Solo de guitare classique. Légère et approchant plein de genres. L'artiste se confie aussi un peu sur ses envies et idées qui l'ont amené à faire ces choix de morceaux.
De la Cie Pierre-Do, à l'Échandole.
Conférence musicale consacrée aux œuvres en mineur de Schubert et leur influence dans la musique à travers les siècles. Intéressant, mais pourrait avoir plus de pêche.
Du Collectif Les Bernardes, à l'Oriental.
Dans une ambiance de jeu télévisé, trois femmes de notre époque canalisent leur Médée intérieure pour confronter des hommes ayant abusé d'elles. Les Bernardes confirment la qualité de leurs propos et mises en scène.

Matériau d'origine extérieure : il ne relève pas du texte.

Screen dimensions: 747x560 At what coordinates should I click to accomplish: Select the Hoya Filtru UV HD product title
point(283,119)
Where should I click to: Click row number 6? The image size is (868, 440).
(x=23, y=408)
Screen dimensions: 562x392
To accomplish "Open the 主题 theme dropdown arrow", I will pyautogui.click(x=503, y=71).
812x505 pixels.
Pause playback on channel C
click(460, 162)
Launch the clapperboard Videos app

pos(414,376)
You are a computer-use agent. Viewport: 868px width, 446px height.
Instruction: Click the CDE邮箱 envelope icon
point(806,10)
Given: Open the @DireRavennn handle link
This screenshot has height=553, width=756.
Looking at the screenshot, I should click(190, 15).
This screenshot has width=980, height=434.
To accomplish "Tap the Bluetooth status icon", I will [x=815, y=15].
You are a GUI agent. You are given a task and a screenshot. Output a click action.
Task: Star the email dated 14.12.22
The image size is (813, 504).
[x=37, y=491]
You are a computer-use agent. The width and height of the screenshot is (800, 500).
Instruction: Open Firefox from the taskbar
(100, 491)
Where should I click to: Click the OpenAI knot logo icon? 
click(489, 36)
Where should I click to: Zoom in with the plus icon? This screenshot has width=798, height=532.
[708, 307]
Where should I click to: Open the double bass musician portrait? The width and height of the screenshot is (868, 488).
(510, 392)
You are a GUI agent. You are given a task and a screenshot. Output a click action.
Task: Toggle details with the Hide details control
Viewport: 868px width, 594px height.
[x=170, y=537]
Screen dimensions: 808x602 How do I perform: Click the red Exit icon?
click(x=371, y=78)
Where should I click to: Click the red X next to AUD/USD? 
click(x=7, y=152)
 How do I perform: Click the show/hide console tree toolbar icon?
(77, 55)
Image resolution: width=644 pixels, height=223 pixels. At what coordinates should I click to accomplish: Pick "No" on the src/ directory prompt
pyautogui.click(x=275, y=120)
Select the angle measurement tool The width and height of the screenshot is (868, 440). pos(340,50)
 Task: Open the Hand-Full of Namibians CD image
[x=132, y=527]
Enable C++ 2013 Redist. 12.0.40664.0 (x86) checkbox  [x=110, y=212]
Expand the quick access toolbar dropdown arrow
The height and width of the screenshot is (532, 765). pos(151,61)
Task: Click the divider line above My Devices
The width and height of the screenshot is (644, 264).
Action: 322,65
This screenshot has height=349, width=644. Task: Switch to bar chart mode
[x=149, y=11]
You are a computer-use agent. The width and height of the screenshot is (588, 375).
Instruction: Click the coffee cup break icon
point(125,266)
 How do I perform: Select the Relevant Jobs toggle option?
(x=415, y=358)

De la Cie Lapsus, au Reflet.
Six personnages jouent avec quantités de blocs en bois : constructions, jonglage, escalade, monocycle, ... Bon enfant, plaisant, de belles performances.
De la Cie Petri Dish, au Passage.
Dans une ambiance post apocalyptique, des êtres étranges se croisent et s'affrontent. Un univers virtuel très fort, avec des performances circassiennes inhabituelles (comme du hula hoop avec une roue Cyr).
De l'OCL & Yvan Richardet, au Métropole.
Le narrateur mélange ses fiches et reconstitue une nouvelle histoire avec l'aide du public. L'aléatoire des fiches impose à l'orchestre également l'ordre des mouvements de l'œuvre L'amour sorcier. Une approche intéressante, pour un public trop dissipé.
De la Cie le Fils du Grand Réseau, au TBB.
Un gros assis raconte, dans un sabir pseudo anglais, son voyage à travers l'Europe. Pendant ce temps, un maigre illustre ces aventures à l'aide de cartons sur lesquels sont écrits des mots. Plein de trouvailles visuelles, pour un humour trop lourdaud à mon goût.
De la Cie Betty BoiBrut', au Pommier.
Gardien de phare, Karl aime que tout soit propre en ordre. Mais une part de lui rêve d'évasion et s'échappe. ce qui mènera Karl à quitter son environnement pour découvrir le monde. Un magnifique spectacle, très poétique, en utilisant juste les formes simples du Tangram.
De Gloria Torner, au Théâtre du Jura.
Une femme de ménage à la recherche de l'amour au travers des chansons romantiques, pour finalement s'affirmer et se respecter. Beaucoup de rires, et une très belle prouesse de Gloria.